• _PROBLEM TO SOLVE_
Please print the records from their first line up to and including the line containing "What do you see at coordinates (1126, 369)", keeping every line the same as in the records.
╭─ EXTRACTED ENTRIES
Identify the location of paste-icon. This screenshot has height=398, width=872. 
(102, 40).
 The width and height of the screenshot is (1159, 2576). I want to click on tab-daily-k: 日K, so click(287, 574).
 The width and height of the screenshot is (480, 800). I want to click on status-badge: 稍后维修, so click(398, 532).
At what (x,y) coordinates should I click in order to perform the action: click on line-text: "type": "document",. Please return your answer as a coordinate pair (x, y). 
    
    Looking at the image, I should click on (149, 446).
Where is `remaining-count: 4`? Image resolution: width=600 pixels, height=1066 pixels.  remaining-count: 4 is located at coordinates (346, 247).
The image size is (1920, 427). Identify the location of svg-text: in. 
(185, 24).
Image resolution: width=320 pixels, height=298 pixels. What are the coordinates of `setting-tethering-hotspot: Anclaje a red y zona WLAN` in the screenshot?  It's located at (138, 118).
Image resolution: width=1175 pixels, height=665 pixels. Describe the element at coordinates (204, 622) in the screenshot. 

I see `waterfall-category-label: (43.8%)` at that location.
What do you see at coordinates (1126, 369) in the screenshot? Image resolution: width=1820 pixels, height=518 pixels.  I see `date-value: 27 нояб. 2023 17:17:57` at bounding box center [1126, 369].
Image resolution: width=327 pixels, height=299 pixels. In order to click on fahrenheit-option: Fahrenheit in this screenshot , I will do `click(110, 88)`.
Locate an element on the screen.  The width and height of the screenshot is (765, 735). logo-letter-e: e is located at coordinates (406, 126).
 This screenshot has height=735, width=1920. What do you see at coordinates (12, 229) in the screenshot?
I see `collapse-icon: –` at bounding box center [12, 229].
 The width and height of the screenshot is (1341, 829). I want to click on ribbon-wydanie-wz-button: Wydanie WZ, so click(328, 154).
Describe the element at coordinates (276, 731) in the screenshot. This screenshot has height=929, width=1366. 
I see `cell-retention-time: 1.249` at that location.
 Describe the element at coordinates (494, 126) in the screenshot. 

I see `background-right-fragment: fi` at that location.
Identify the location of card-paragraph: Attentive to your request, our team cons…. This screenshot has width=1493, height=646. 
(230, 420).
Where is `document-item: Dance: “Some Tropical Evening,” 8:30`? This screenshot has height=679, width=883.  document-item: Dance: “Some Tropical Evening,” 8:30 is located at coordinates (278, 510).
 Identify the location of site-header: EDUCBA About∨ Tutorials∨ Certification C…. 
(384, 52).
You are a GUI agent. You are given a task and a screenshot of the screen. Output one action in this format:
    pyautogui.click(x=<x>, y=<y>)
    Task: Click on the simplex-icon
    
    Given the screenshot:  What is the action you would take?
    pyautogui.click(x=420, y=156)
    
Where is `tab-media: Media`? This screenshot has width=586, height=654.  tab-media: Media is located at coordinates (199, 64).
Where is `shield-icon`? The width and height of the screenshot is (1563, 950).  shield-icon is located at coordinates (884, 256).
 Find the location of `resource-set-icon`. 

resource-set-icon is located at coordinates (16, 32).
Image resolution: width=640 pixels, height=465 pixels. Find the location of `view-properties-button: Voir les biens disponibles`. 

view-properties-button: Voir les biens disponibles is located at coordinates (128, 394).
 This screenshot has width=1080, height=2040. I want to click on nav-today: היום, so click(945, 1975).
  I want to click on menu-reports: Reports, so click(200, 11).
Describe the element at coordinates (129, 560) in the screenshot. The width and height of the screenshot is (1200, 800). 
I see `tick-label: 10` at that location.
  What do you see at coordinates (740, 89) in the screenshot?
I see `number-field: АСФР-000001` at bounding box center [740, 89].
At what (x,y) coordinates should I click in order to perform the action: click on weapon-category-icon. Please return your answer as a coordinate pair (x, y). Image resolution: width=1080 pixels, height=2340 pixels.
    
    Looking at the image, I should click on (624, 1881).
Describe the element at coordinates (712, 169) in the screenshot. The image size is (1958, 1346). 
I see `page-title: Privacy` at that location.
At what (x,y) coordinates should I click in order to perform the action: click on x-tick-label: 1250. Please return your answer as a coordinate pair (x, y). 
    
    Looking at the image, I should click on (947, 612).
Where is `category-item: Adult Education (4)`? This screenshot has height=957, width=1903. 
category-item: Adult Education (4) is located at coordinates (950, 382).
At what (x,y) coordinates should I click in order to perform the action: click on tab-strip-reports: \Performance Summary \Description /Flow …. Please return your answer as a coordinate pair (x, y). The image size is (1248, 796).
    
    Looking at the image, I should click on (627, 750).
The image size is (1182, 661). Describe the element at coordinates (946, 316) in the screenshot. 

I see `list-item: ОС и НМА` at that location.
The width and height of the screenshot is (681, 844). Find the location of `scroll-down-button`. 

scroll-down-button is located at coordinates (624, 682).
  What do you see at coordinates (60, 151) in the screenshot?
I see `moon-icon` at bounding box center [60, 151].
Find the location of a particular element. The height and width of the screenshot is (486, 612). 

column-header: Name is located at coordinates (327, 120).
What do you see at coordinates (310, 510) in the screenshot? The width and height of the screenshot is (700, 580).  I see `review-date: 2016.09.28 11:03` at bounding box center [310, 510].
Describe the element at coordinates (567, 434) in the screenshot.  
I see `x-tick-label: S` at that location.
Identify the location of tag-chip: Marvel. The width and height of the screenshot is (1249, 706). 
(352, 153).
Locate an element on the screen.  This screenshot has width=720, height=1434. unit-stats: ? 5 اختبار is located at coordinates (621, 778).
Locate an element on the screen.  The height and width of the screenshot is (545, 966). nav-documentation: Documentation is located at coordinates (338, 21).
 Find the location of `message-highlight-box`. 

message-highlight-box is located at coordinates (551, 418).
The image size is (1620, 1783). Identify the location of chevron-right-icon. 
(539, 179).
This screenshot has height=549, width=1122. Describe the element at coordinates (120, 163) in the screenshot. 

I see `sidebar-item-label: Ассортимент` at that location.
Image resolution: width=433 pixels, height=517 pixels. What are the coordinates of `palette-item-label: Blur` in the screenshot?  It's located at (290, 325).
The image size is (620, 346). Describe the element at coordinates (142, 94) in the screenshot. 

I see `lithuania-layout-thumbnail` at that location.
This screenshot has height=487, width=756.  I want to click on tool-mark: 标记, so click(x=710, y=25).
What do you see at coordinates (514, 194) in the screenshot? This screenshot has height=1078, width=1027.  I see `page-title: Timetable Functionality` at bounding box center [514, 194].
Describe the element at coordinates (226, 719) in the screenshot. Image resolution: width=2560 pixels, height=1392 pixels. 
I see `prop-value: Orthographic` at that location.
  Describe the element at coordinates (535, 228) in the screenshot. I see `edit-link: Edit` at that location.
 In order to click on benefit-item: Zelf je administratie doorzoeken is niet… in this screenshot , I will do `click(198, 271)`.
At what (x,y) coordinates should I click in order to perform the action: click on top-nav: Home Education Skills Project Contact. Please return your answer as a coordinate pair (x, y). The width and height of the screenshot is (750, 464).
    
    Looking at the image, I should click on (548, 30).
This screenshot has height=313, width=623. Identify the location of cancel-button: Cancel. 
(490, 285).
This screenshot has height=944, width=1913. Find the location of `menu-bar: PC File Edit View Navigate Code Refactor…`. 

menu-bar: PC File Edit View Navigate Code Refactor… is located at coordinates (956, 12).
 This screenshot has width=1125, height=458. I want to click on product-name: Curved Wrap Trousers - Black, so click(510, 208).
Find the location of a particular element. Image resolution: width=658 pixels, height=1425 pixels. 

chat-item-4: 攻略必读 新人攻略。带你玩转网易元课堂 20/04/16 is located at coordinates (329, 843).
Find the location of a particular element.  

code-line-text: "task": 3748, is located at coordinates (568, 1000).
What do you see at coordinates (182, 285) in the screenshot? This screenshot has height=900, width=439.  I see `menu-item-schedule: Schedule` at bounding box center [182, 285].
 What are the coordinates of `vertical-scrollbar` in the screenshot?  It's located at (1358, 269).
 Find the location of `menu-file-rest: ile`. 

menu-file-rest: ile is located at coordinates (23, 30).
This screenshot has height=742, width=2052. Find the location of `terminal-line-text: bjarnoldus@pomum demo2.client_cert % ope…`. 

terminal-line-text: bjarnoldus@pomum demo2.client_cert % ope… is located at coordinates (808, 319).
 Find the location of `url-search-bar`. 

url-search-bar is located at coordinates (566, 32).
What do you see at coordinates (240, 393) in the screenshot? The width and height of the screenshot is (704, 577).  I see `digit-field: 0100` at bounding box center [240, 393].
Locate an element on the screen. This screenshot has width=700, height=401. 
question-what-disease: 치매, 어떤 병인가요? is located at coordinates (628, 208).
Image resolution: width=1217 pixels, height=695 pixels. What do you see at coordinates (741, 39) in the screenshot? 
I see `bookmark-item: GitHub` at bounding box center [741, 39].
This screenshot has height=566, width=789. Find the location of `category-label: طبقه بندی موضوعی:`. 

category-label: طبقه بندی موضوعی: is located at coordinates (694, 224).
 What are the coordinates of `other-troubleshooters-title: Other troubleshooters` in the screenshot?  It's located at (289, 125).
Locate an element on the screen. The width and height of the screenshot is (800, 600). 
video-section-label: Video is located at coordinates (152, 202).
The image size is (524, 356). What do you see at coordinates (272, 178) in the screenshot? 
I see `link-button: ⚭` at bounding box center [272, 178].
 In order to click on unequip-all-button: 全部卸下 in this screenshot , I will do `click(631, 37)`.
╰─
• _TASK ANSWER_
Identify the location of paste-icon. This screenshot has height=398, width=872. 
(102, 40).
 The width and height of the screenshot is (1159, 2576). I want to click on tab-daily-k: 日K, so click(287, 574).
 The width and height of the screenshot is (480, 800). I want to click on status-badge: 稍后维修, so click(398, 532).
At what (x,y) coordinates should I click in order to perform the action: click on line-text: "type": "document",. Please return your answer as a coordinate pair (x, y). 
    
    Looking at the image, I should click on (149, 446).
Where is `remaining-count: 4`? Image resolution: width=600 pixels, height=1066 pixels.  remaining-count: 4 is located at coordinates (346, 247).
The image size is (1920, 427). Identify the location of svg-text: in. 
(185, 24).
Image resolution: width=320 pixels, height=298 pixels. What are the coordinates of `setting-tethering-hotspot: Anclaje a red y zona WLAN` in the screenshot?  It's located at (138, 118).
Image resolution: width=1175 pixels, height=665 pixels. Describe the element at coordinates (204, 622) in the screenshot. 

I see `waterfall-category-label: (43.8%)` at that location.
What do you see at coordinates (1126, 369) in the screenshot? Image resolution: width=1820 pixels, height=518 pixels.  I see `date-value: 27 нояб. 2023 17:17:57` at bounding box center [1126, 369].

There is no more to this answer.